§ **Problem details**:
From the records below, please print only the lines from the one containing "The height and" through the one containing "Given: Click the M size header cell", both included. Skip the pictures.

§ **Collected data**:
——————————
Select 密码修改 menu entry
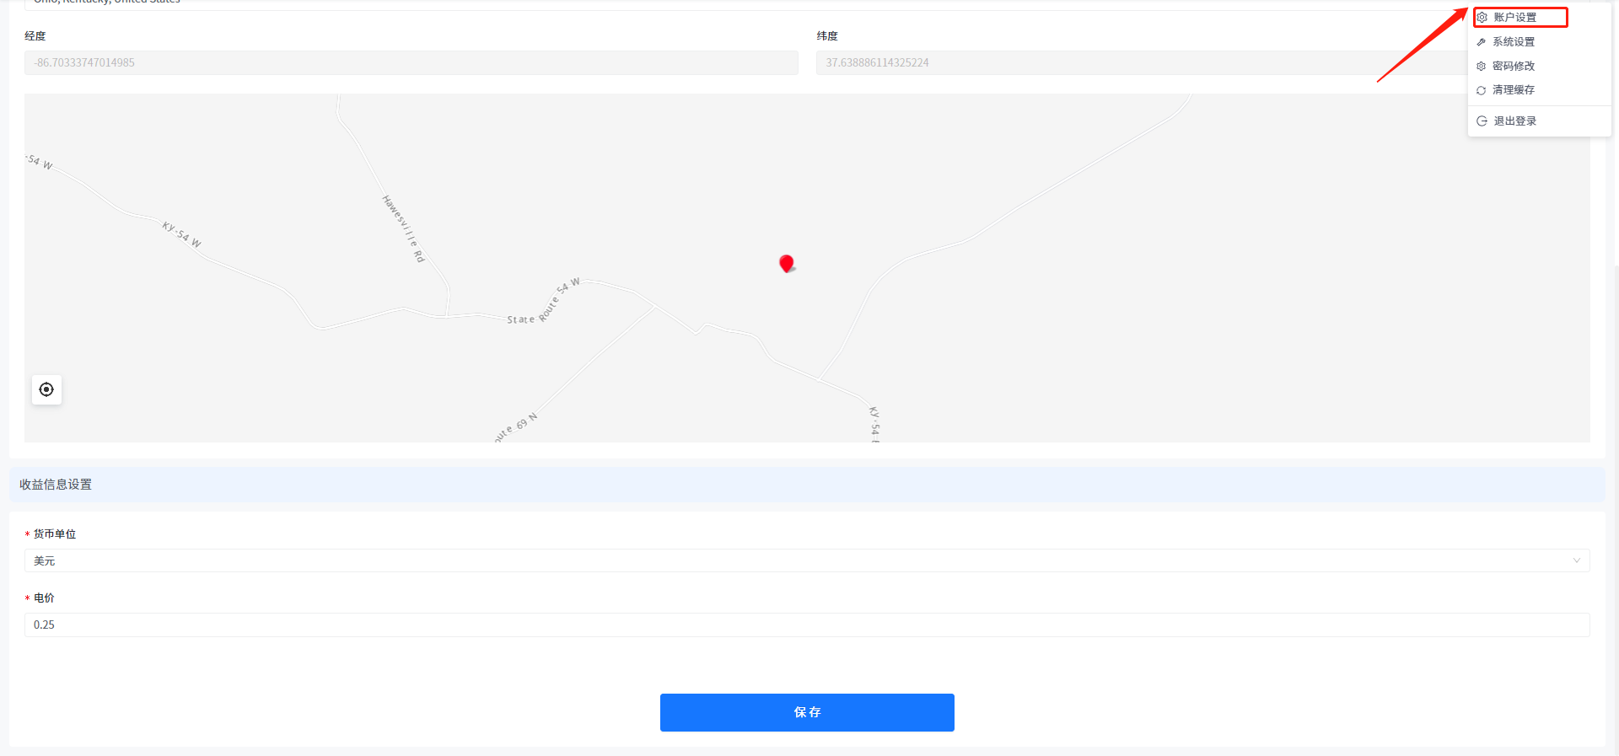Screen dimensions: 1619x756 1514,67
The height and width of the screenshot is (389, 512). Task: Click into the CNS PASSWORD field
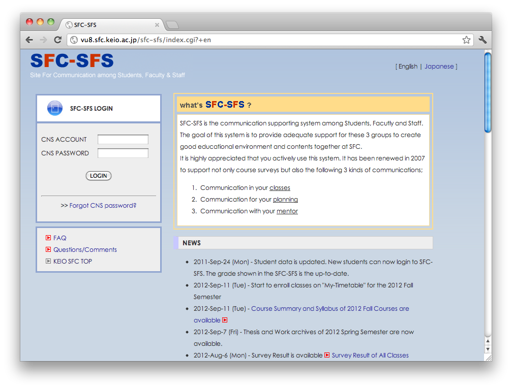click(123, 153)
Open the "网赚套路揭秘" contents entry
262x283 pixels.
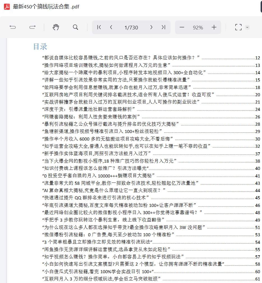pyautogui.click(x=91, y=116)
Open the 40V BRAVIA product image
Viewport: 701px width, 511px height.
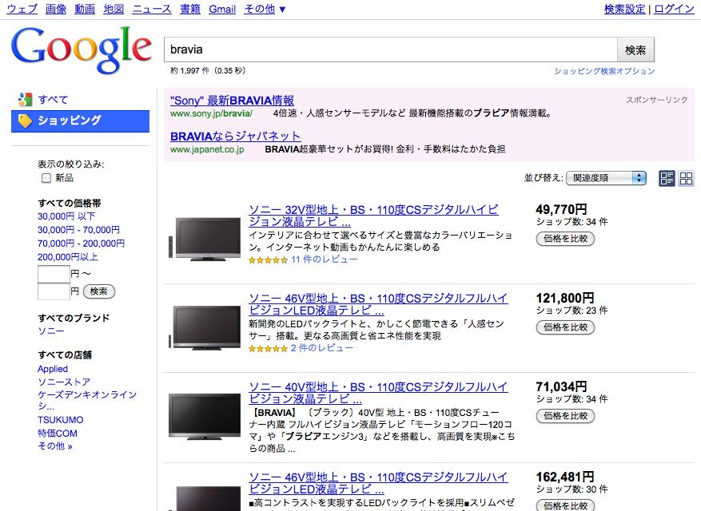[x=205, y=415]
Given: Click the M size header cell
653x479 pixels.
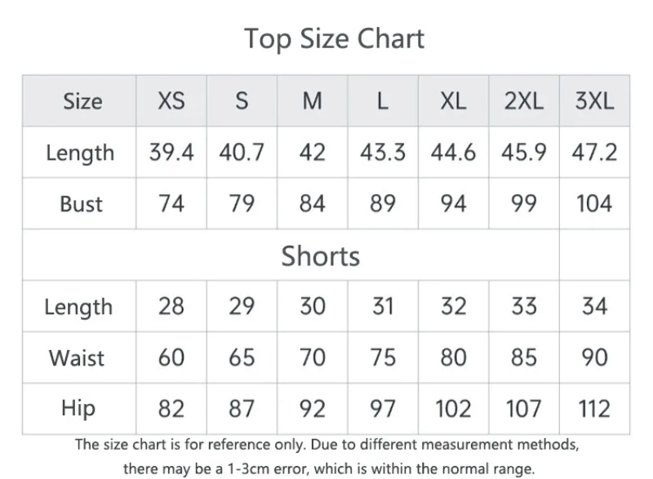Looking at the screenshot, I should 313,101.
——————————
§ **Response**:
The height and width of the screenshot is (389, 512). Task: Click into the CNS PASSWORD field
click(123, 153)
Open the "网赚套路揭秘" contents entry
262x283 pixels.
pyautogui.click(x=91, y=116)
Open the 40V BRAVIA product image
Viewport: 701px width, 511px height.
[x=205, y=415]
Given: Click the M size header cell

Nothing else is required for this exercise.